In what appeared to be a response to the incident at the Millwall-Derby game, the English Football Association said it “supports all players and staff that wish to take a stand against discrimination in a respectful manner, which includes taking of the knee.”
It “strongly condemns the behaviors of any spectators that actively voice their opposition to such activities,” the FA said.
Derby forward Colin Kazim-Richards, who is Black, described the booing as an “absolute disgrace” in a tweet after the match where he expressed pride in taking a stand against racism.
“Having to say this is a pain,” Kazim-Richards said, “but I’ll say it every single damn time this is why I STAND and STAND PROUD and I have to say every single person involved with (Derby) did too.”
He added that it “made me proud to wear this shirt with the boys today!!!”
The English Football League, which runs the three divisions below the Premier League including the Championship, said it would continue to support clubs and players who wish to take a knee.

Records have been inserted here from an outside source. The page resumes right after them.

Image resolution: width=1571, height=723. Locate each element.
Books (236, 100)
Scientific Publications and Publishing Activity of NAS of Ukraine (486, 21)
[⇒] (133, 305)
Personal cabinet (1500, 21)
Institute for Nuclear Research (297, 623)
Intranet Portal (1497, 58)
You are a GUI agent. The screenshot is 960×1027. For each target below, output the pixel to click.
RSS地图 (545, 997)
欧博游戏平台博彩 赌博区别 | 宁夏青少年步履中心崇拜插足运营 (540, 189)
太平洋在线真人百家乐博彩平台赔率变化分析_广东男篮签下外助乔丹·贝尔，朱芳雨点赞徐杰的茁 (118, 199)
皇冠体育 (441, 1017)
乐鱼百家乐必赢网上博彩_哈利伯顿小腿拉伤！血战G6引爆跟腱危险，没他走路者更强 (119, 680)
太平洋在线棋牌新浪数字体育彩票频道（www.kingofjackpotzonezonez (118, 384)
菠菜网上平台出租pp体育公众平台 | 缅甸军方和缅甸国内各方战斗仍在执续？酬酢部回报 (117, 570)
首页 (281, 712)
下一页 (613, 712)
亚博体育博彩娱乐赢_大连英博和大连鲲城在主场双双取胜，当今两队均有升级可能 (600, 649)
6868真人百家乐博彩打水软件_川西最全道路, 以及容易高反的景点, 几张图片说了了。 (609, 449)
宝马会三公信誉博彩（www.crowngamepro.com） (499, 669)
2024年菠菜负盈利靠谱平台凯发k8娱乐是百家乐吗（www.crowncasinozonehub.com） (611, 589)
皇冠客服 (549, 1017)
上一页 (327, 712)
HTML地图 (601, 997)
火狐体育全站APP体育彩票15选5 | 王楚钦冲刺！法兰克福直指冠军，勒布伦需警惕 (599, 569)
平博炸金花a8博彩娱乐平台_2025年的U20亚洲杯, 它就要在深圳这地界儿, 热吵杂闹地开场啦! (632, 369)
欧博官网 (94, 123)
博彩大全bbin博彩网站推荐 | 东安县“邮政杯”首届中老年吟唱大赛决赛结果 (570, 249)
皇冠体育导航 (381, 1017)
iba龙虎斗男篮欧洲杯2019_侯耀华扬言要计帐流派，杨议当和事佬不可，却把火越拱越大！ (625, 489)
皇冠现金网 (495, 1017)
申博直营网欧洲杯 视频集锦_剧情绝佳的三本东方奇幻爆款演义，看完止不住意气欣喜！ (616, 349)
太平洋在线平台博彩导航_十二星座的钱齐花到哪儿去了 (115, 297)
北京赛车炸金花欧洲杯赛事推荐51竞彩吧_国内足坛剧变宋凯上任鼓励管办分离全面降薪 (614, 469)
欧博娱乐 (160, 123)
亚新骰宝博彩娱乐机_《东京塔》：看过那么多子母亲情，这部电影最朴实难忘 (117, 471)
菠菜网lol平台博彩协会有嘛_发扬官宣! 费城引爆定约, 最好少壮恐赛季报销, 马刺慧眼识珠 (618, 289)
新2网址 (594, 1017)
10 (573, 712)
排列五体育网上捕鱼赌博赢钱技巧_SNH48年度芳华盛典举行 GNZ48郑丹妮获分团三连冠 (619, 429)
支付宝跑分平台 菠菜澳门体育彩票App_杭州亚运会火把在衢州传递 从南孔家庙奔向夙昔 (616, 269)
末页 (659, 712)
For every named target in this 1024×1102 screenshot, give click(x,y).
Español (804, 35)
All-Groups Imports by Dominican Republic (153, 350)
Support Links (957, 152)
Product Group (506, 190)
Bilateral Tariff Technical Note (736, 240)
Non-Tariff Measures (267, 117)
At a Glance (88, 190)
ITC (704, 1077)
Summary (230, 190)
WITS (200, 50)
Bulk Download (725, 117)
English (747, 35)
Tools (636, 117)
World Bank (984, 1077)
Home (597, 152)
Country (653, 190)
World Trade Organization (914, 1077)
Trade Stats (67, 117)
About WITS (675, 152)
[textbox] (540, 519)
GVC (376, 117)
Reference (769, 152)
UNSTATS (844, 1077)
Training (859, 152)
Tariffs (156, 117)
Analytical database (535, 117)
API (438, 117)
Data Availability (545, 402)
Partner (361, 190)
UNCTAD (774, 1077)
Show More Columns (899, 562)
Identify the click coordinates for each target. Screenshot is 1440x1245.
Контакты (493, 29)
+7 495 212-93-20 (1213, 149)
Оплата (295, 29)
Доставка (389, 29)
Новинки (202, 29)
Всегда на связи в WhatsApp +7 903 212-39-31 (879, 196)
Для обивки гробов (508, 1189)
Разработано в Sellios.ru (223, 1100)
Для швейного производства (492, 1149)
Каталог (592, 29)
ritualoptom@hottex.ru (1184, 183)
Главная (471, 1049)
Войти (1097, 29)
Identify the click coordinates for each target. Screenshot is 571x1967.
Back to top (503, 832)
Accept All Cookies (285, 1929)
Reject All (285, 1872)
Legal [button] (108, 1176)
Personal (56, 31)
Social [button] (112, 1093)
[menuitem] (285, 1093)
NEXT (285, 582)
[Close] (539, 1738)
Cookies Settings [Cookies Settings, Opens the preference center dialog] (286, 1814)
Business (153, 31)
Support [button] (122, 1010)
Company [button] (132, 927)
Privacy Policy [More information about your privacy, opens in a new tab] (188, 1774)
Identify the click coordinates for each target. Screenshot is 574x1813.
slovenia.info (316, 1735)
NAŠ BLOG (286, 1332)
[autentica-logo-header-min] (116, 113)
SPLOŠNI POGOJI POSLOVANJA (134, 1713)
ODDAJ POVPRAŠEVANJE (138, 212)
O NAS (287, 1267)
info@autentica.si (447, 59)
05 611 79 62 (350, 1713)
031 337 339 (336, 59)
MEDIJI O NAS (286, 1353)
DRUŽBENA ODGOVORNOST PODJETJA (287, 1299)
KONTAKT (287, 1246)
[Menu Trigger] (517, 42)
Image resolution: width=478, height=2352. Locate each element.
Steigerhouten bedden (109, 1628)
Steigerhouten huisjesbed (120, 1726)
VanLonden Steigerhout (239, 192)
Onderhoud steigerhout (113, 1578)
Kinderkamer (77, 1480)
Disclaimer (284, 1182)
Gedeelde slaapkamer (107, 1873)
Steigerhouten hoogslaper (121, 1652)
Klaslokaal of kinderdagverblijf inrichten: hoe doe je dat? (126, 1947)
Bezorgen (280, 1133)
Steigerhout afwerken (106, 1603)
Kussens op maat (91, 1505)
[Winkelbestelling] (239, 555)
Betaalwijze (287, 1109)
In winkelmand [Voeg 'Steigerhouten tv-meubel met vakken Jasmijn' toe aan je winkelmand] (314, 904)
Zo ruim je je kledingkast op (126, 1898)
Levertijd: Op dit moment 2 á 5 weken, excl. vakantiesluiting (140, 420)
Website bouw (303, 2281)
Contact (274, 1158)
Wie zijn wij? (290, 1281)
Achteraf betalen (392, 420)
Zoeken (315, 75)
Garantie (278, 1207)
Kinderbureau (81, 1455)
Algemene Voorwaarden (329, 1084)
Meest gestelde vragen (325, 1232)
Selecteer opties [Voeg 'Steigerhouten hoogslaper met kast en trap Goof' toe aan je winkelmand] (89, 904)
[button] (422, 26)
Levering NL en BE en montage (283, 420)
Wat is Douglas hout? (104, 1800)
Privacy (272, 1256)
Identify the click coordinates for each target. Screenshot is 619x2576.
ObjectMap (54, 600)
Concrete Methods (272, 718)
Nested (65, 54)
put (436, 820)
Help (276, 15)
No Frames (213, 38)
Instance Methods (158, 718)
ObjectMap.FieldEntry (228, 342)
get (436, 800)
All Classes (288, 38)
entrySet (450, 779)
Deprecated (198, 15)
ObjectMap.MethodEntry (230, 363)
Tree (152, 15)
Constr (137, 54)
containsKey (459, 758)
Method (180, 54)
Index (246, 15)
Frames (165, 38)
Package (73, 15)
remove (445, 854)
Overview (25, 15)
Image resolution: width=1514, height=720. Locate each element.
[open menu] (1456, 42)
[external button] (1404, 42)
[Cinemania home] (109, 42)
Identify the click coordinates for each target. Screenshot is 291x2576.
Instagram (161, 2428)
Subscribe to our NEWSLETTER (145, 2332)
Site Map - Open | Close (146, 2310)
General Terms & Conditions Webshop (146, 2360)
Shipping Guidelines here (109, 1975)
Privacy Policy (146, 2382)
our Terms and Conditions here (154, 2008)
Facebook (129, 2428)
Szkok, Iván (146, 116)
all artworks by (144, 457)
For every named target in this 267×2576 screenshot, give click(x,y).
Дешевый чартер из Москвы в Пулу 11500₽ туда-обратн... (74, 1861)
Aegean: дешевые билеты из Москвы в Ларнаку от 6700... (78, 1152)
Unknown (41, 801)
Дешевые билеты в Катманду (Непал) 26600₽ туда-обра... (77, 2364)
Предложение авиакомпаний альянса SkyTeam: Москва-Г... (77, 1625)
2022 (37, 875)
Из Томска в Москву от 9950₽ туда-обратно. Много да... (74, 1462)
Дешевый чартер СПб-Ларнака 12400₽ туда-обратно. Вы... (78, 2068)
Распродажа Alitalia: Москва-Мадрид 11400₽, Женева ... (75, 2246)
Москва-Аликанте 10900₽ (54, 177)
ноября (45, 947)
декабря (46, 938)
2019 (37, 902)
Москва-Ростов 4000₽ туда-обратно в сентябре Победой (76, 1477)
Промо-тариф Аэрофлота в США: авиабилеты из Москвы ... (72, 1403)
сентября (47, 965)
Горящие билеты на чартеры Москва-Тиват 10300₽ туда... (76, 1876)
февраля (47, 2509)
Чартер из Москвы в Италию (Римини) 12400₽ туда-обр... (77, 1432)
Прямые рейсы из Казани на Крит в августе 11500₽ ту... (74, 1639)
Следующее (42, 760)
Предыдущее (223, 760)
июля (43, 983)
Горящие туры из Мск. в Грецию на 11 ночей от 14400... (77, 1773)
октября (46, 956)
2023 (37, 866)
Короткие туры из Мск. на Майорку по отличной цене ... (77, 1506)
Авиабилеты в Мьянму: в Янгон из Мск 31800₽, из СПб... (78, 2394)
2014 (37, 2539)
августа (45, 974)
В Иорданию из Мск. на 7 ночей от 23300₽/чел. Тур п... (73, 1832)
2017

“We are disappointed that a small group of supporters have today chosen to voice their opposition to such activities directly aimed at raising awareness of the fight against racism,” the EFL said.
“Discrimination in any form is not welcome and we remain committed to working with our clubs, including Millwall, who undertake a significant amount of work on equality and inclusion initiatives, as we continue with our collective objective to eradicate all types of prejudiced behavior, ensuring the EFL is an inclusive and diverse environment for all.”
The topic of Millwall’s players taking a knee was discussed on a fans’ forum this week. The first-team squad released a statement on the club’s official website on Friday, saying the players were “fully supportive of the entire football family’s efforts in ridding the sport, and society generally, of all forms of discrimination.”
“It is our duty as players to reinforce the positive messaging and action of clubs, community trusts, charities and governing bodies, and we do so with great pride and knowledge that so much good work is being done up and down the country,” it read. “The gesture of ‘taking the knee’ before matches provides an opportunity for us to do exactly that and continues to allow all those playing to publicly showcase their support — on behalf of the whole squad — for the fight against discrimination.”
It added that the gesture of taking a knee is, in the club’s view, “in no way representative of any agreement with political messaging or ideology.”
“It is purely about tackling discrimination, as has been the case throughout,” the statement read.
Millwall, a club from east London, was renowned for its struggle with hooliganism in the 1970s and ’80s.
At a game played later Saturday in the Premier League, many Chelsea’s fans applauded as players from their team and visiting Leeds took a knee before the match started.